Long-Term Implications
With 23 patients recovering without coronary sequelae, the series reinforces the favorable prognosis of KD when treated promptly. The lone case of coronary aneurysm highlights the necessity of echocardiographic monitoring, particularly in high-risk or incompletely treated patients. Long-term anticoagulation in this patient illustrates the potential cardiovascular burden of delayed diagnosis.
Conclusion
This case series elucidates the diagnostic and therapeutic nuances of KD presenting with RPE. Key takeaways include:
- Clinical Mimicry: KD with RPE closely resembles deep neck infections, necessitating a high index of suspicion in antibiotic-unresponsive cases.
- Ancillary Markers: Hypoalbuminemia, thrombocytosis, and elevated CRP/ALT are critical in diagnosing incomplete KD.
- Imaging Patterns: Diffuse RPE without abscess formation on CT supports KD over bacterial etiologies.

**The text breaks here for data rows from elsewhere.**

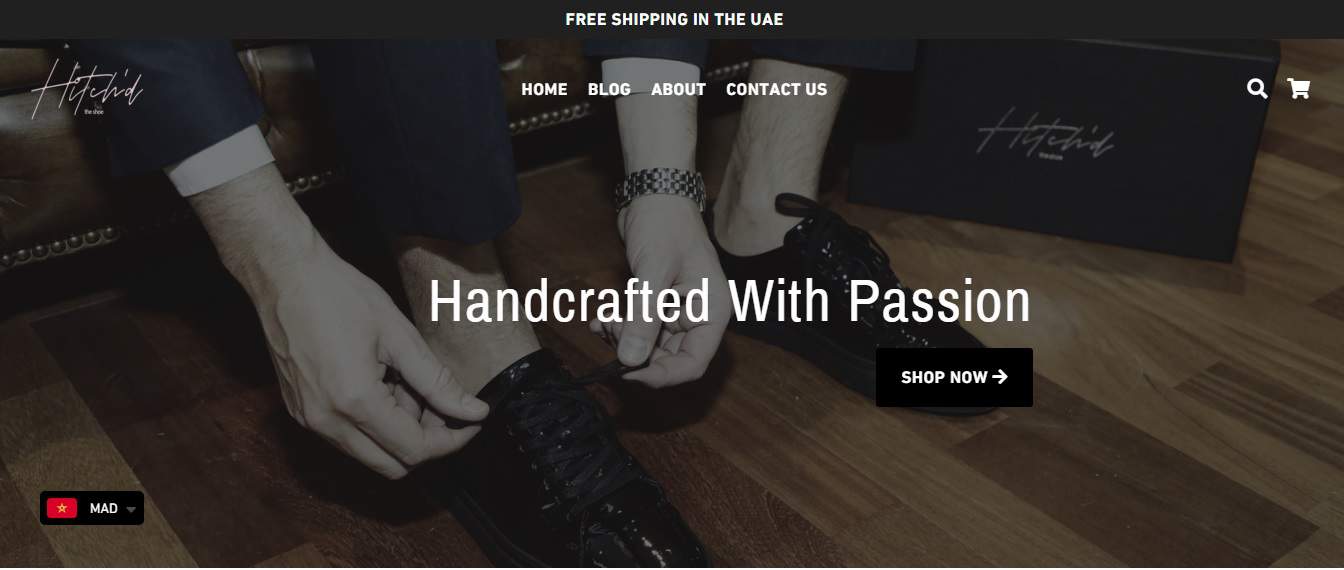The image size is (1344, 570).
Task: Click the white shirt cuff in photo
Action: 220,160

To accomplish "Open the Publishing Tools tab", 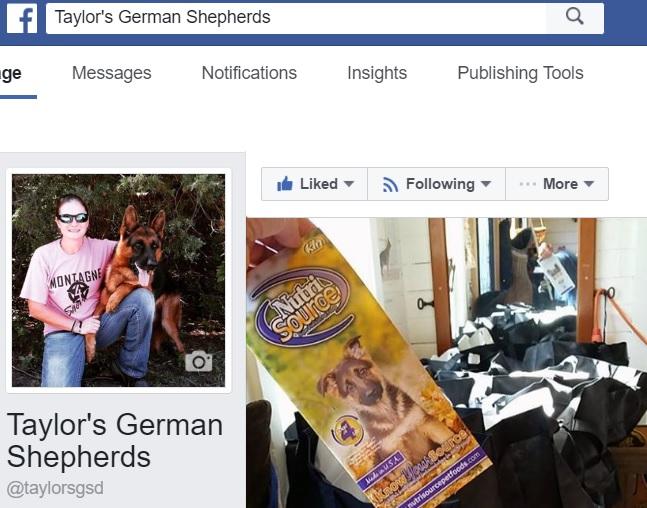I will point(520,73).

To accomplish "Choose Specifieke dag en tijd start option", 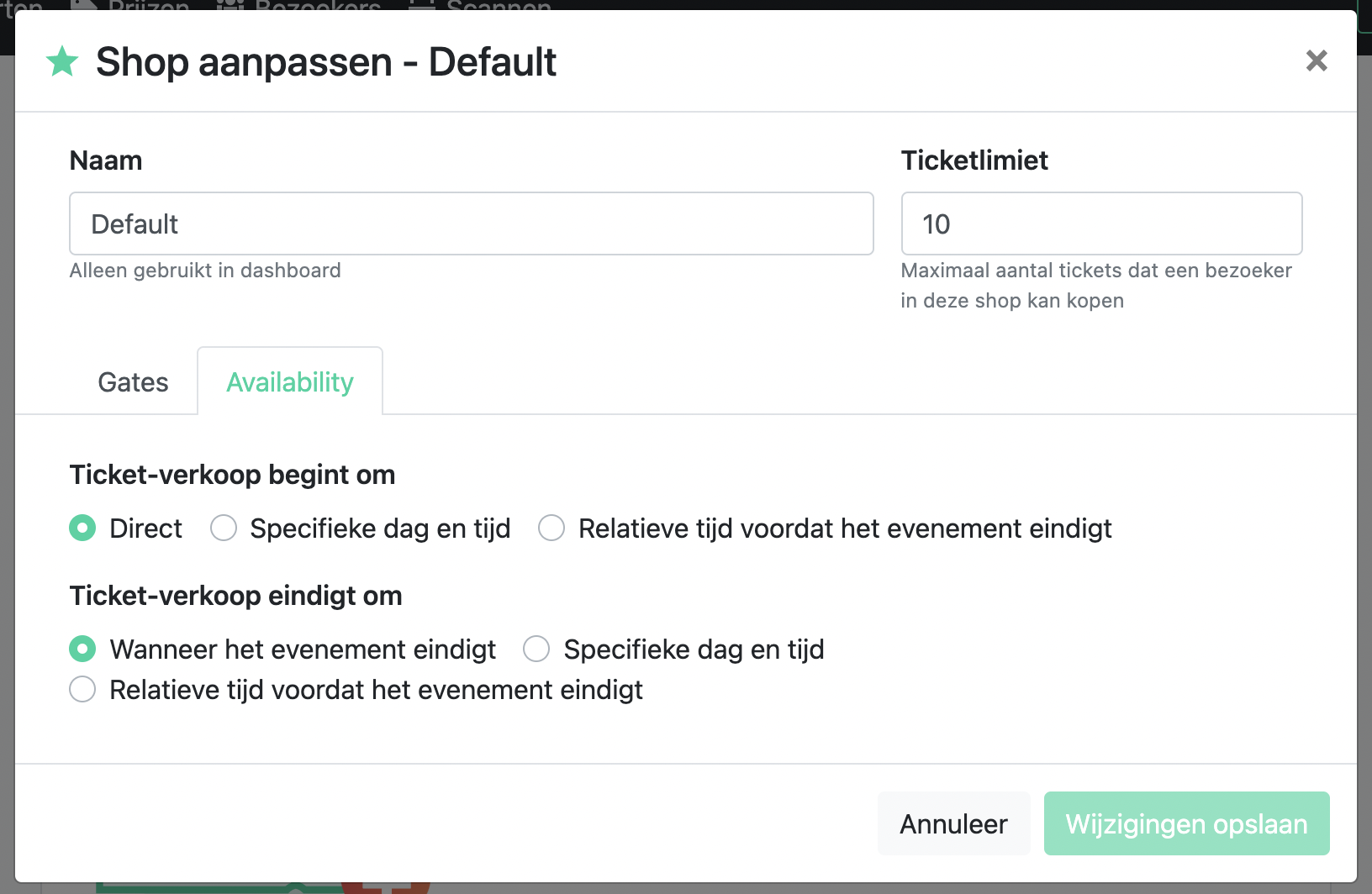I will [224, 528].

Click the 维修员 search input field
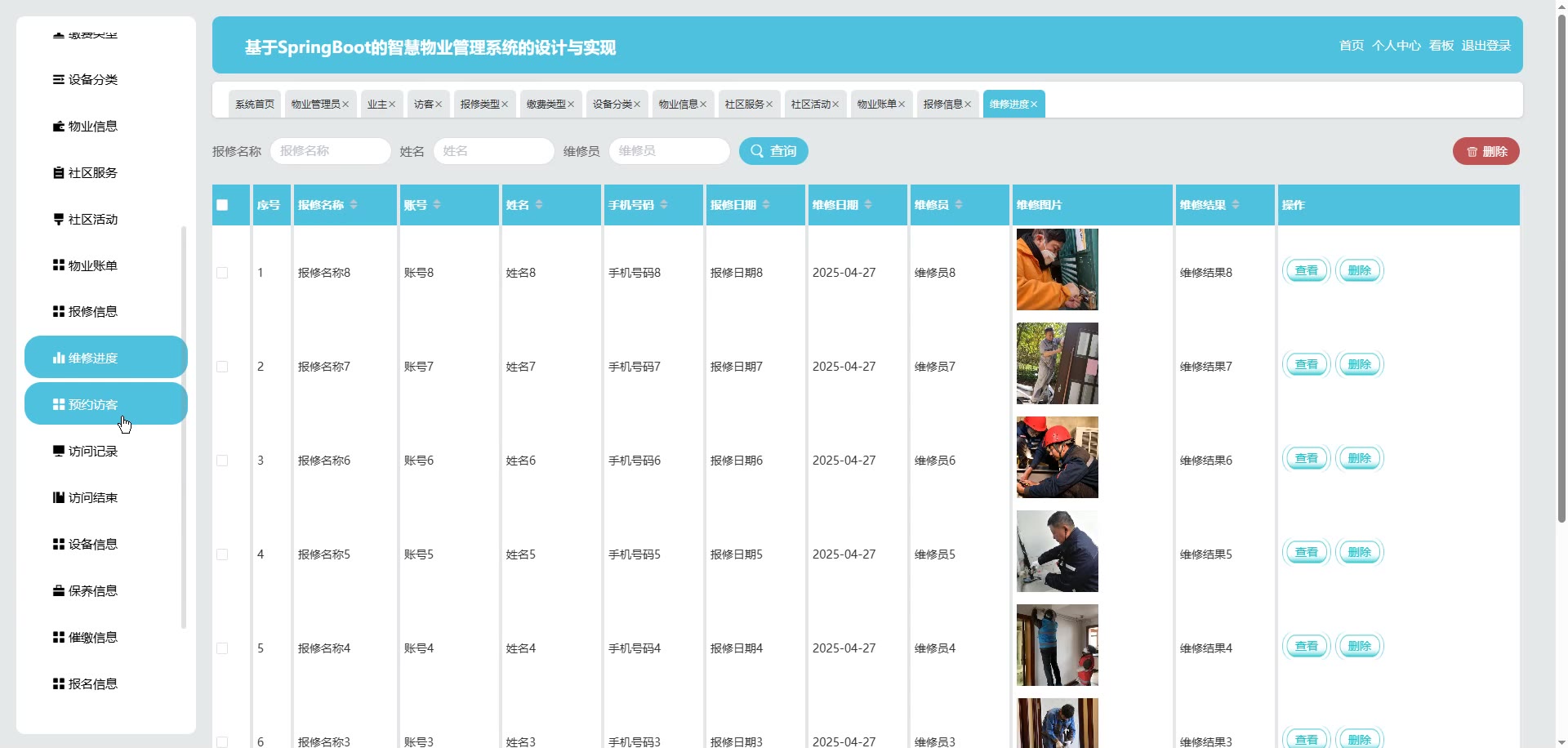[x=669, y=151]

- Therapeutic Response: Rapid improvement with IVIG confirms the diagnosis and avoids unnecessary surgeries.
Early recognition of KD in children with neck complaints requires integration of clinical, laboratory, and imaging data. Future research should prospectively validate imaging criteria and refine protocols for differentiating KD from infections, ultimately reducing diagnostic delays and improving outcomes.